I have two accounts: infra and prod. When I run my packer build build.json.pkr.hcl it builds in infra; however, when run in prod it gives me this error:
Error creating AWS session: AssumeRoleTokenProviderNotSetError: assume role with MFA enabled, but AssumeRoleTokenProvider session option not set.
My command that I use is like this in production: AWS_PROFILE=legitProd MFA_CODE=178574 packer build build.json.pkr.hcl
My file of build.json.pkr.hcl does not contain AWS_PROFILE as an environment variable so I call it on the CLI.

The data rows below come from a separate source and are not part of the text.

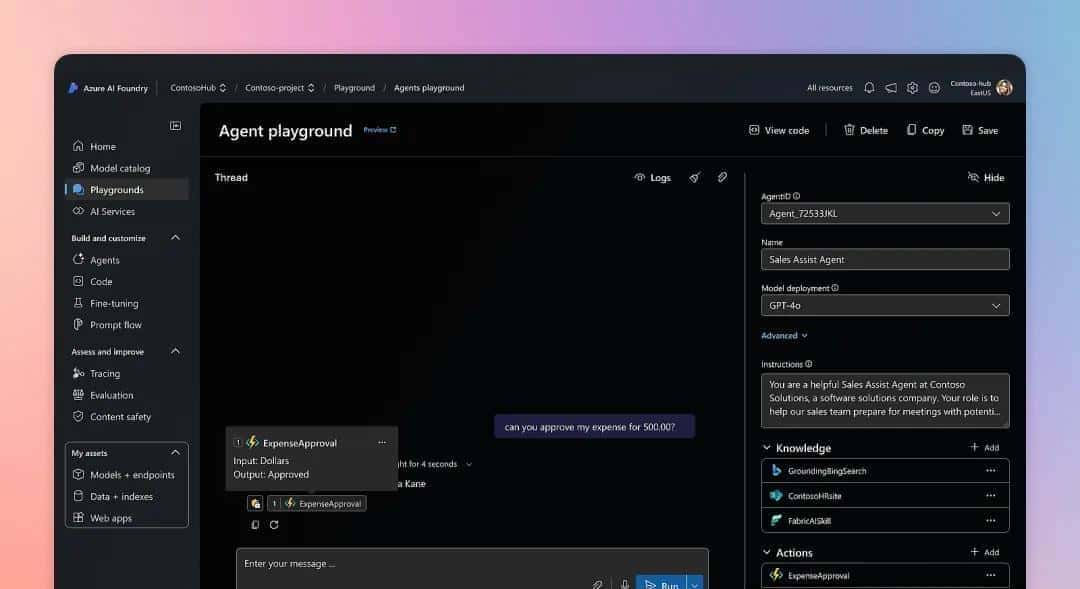Click the feedback smiley icon
1080x589 pixels.
click(934, 88)
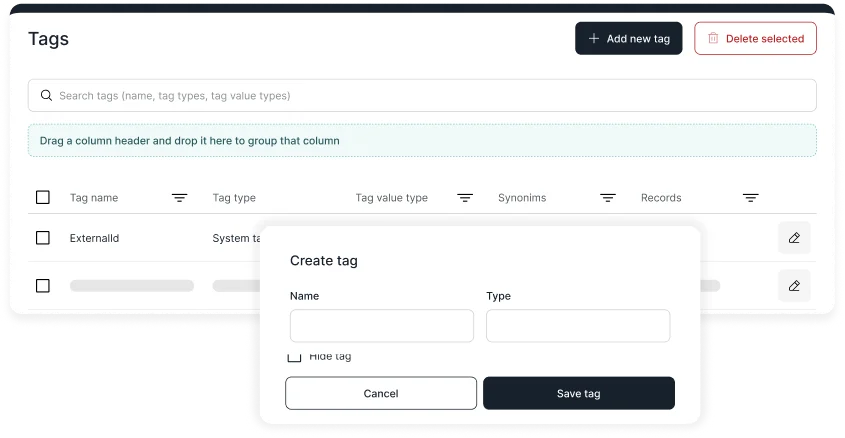This screenshot has width=845, height=438.
Task: Click the magnifier search icon
Action: click(46, 96)
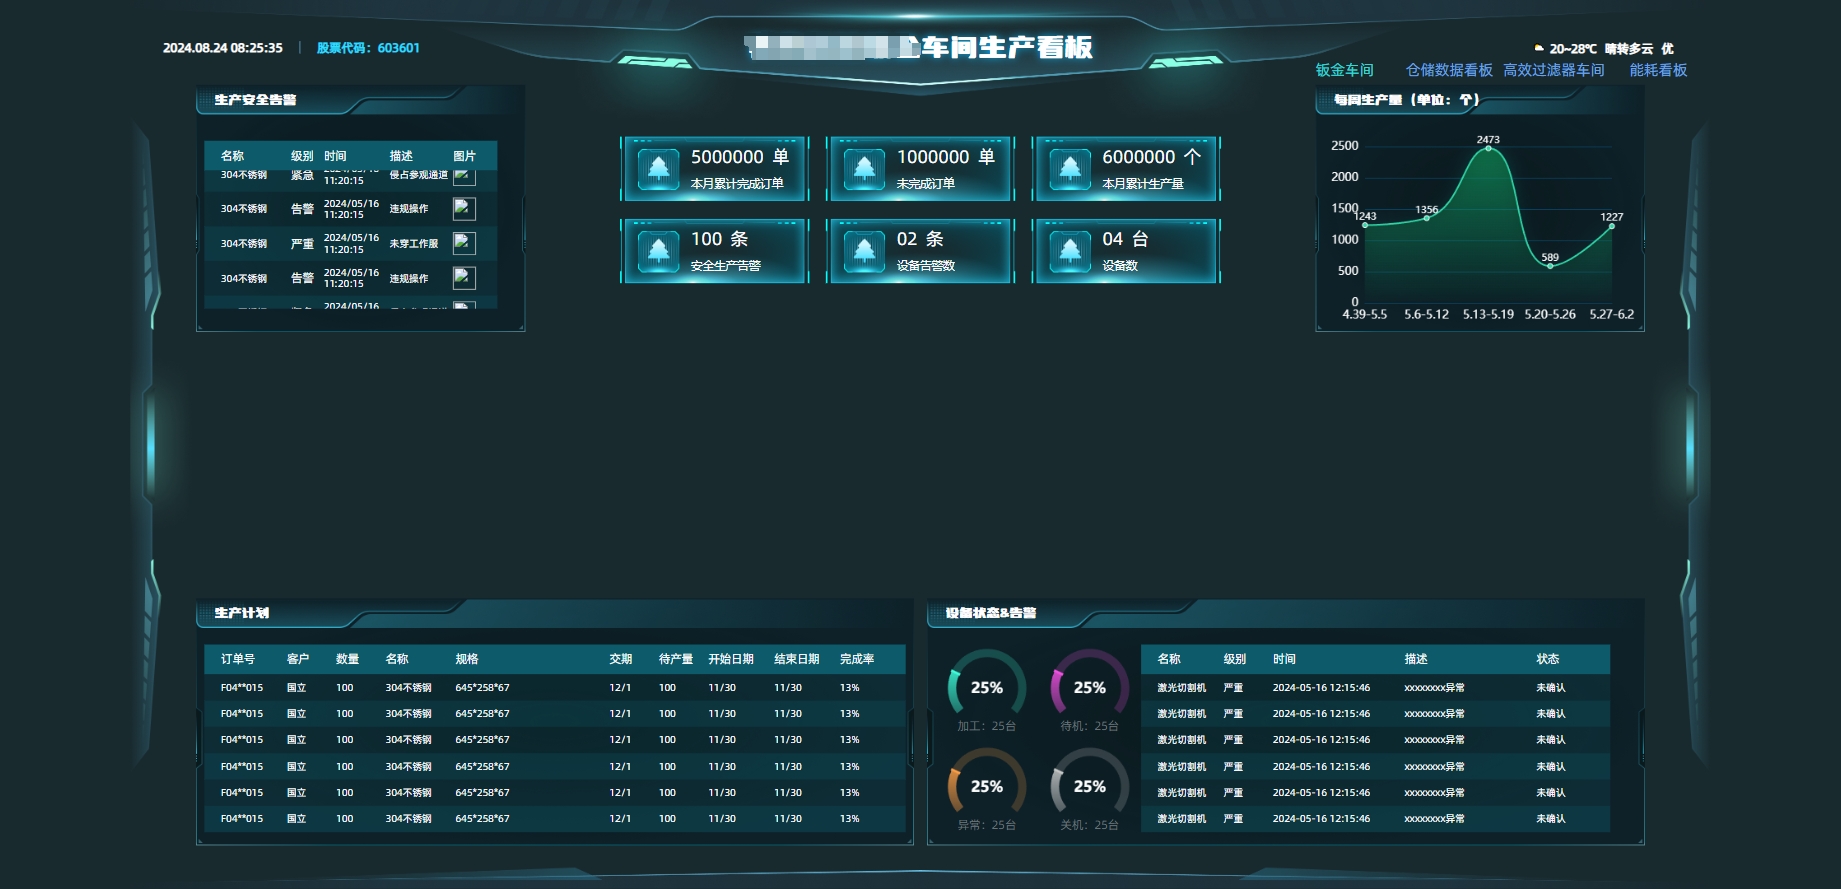Screen dimensions: 1841x889
Task: Click the 2473 peak point on chart
Action: tap(1488, 148)
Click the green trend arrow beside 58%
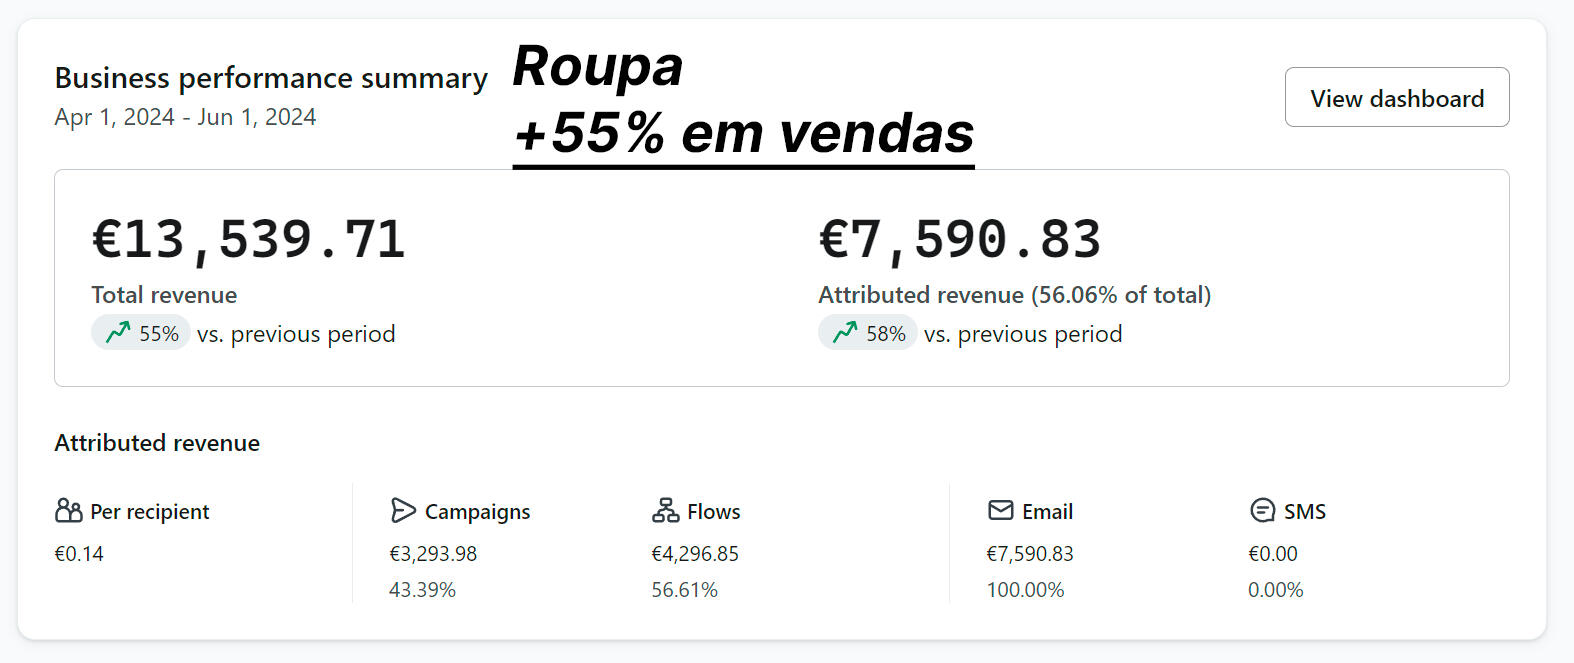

My ~/.aws/config is like so:
[profile legitProd]
region = us-east-1
role_arn = arn:aws:iam::23423423:role/legit-Full
mfa_serial = arn:aws:iam::23423423:mfa/babba.booie@domain.net
source_profile = prod
And my ~/.aws/credentials is like so:
[prod]
aws_access_key_id = <access_key_here>
aws_secret_access_key = <secret_access_key_here>
I tried having my environment variable of AWS_PROFILE=“prod” in my file build.json.pkr.hcl but that would give me errors. All I want to do is be able to call prod in my credentials and then add my role of legitProd so I can perform my build in production. MFA is posing a problem and I would appreciate any help.